__Task material__.

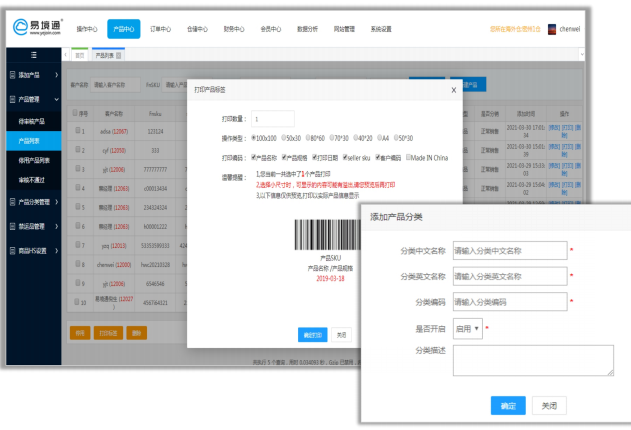This screenshot has width=631, height=430.
Task: Open the 是否开启 启用 dropdown
Action: coord(467,328)
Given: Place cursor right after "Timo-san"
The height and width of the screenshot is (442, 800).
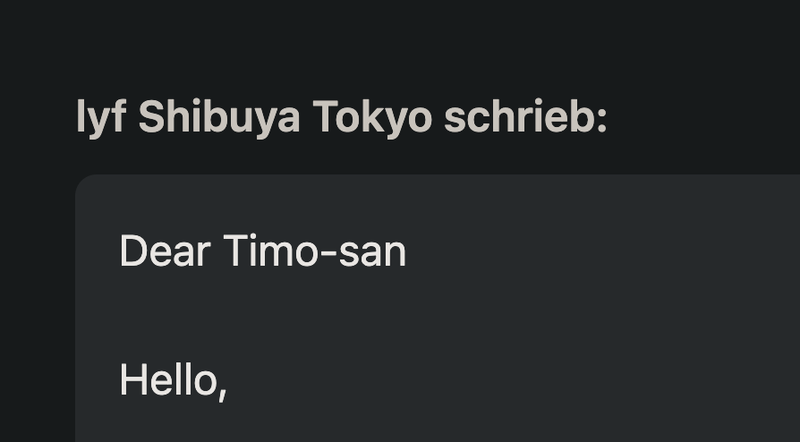Looking at the screenshot, I should click(x=408, y=251).
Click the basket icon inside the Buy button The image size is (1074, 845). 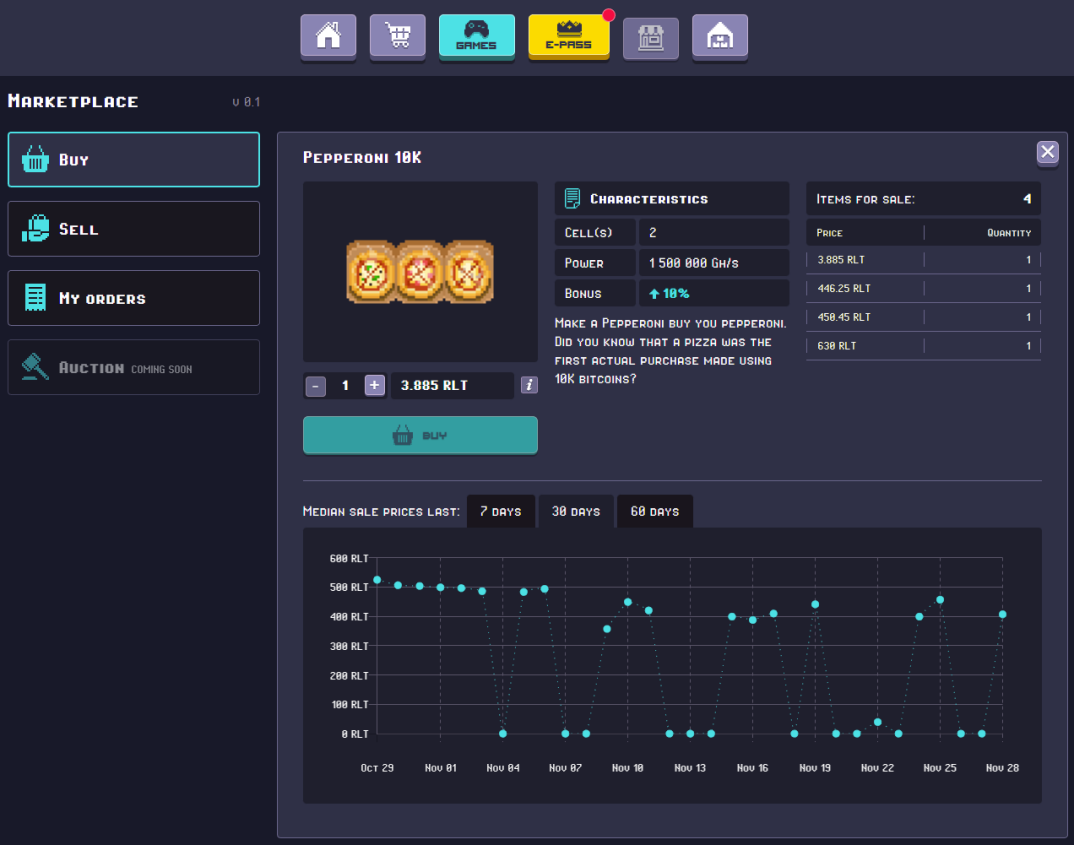403,435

__Exercise instructions__. Render the lines from the first one down to and including the line containing "Looking at the" as a Markdown table with the columns No. and Line, skipping blank lines. Leave the pictures out of the table.

__Output__.
| No. | Line |
|---|---|
| 1 | This screenshot has width=631, height=430. |
| 2 | Task: Open the 是否开启 启用 dropdown |
| 3 | Action: coord(467,328) |
| 4 | Given: Place cursor right after "Timo-san" |
| 5 | The height and width of the screenshot is (442, 800). |
| 6 | Looking at the screenshot, I should click(x=408, y=251). |